**Activity:**
An identical copy of the records below is the expected result.

*** Information shown ***

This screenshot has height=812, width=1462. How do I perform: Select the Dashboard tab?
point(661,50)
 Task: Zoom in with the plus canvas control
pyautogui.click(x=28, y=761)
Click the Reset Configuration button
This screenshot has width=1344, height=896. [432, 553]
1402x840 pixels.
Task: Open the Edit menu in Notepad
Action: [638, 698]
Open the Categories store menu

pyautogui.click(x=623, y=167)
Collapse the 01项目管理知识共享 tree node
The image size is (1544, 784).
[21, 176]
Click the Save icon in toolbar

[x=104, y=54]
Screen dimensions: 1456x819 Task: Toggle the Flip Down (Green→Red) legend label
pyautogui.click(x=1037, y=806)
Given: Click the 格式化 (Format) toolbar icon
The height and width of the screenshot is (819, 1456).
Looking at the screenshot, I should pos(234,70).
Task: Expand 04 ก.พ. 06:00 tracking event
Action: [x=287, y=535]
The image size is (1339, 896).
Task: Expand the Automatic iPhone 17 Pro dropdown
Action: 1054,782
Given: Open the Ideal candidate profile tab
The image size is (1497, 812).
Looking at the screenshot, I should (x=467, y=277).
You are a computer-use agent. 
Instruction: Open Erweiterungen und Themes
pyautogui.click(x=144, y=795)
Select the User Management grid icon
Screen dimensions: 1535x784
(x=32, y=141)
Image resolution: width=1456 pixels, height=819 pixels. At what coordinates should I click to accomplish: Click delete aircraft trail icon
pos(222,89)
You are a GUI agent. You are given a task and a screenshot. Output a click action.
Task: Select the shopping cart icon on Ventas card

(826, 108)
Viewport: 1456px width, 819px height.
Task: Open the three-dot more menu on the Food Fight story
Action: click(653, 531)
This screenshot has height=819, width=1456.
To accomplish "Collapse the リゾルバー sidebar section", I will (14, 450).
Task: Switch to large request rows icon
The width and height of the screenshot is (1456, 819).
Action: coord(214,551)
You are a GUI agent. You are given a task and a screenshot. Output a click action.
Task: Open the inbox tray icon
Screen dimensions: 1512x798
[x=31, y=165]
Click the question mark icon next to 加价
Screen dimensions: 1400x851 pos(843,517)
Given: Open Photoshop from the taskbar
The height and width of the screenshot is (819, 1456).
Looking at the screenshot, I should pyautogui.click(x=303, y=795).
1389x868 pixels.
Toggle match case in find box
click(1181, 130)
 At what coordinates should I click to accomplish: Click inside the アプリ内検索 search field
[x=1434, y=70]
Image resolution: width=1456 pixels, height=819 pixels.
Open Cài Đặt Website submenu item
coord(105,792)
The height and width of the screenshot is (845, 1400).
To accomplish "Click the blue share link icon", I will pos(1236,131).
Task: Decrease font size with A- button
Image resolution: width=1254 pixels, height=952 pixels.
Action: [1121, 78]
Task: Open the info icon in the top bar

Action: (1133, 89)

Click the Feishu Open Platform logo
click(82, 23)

*** End of Information shown ***

**Answer to this exercise:**
This screenshot has height=812, width=1462. How do I perform: Select the Dashboard tab?
point(661,50)
 Task: Zoom in with the plus canvas control
pyautogui.click(x=28, y=761)
Click the Reset Configuration button
This screenshot has width=1344, height=896. [432, 553]
1402x840 pixels.
Task: Open the Edit menu in Notepad
Action: [638, 698]
Open the Categories store menu

pyautogui.click(x=623, y=167)
Collapse the 01项目管理知识共享 tree node
The image size is (1544, 784).
[21, 176]
Click the Save icon in toolbar

[x=104, y=54]
Screen dimensions: 1456x819 Task: Toggle the Flip Down (Green→Red) legend label
pyautogui.click(x=1037, y=806)
Given: Click the 格式化 (Format) toolbar icon
The height and width of the screenshot is (819, 1456).
Looking at the screenshot, I should pos(234,70).
Task: Expand 04 ก.พ. 06:00 tracking event
Action: [x=287, y=535]
The image size is (1339, 896).
Task: Expand the Automatic iPhone 17 Pro dropdown
Action: 1054,782
Given: Open the Ideal candidate profile tab
The image size is (1497, 812).
Looking at the screenshot, I should (x=467, y=277).
You are a computer-use agent. 
Instruction: Open Erweiterungen und Themes
pyautogui.click(x=144, y=795)
Select the User Management grid icon
Screen dimensions: 1535x784
(x=32, y=141)
Image resolution: width=1456 pixels, height=819 pixels. At what coordinates should I click to accomplish: Click delete aircraft trail icon
pos(222,89)
You are a GUI agent. You are given a task and a screenshot. Output a click action.
Task: Select the shopping cart icon on Ventas card

(826, 108)
Viewport: 1456px width, 819px height.
Task: Open the three-dot more menu on the Food Fight story
Action: click(653, 531)
This screenshot has height=819, width=1456.
To accomplish "Collapse the リゾルバー sidebar section", I will (14, 450).
Task: Switch to large request rows icon
The width and height of the screenshot is (1456, 819).
Action: coord(214,551)
You are a GUI agent. You are given a task and a screenshot. Output a click action.
Task: Open the inbox tray icon
Screen dimensions: 1512x798
[x=31, y=165]
Click the question mark icon next to 加价
Screen dimensions: 1400x851 pos(843,517)
Given: Open Photoshop from the taskbar
The height and width of the screenshot is (819, 1456).
Looking at the screenshot, I should pyautogui.click(x=303, y=795).
1389x868 pixels.
Toggle match case in find box
click(1181, 130)
 At what coordinates should I click to accomplish: Click inside the アプリ内検索 search field
[x=1434, y=70]
Image resolution: width=1456 pixels, height=819 pixels.
Open Cài Đặt Website submenu item
coord(105,792)
The height and width of the screenshot is (845, 1400).
To accomplish "Click the blue share link icon", I will pos(1236,131).
Task: Decrease font size with A- button
Image resolution: width=1254 pixels, height=952 pixels.
Action: [1121, 78]
Task: Open the info icon in the top bar

Action: (1133, 89)

Click the Feishu Open Platform logo
click(82, 23)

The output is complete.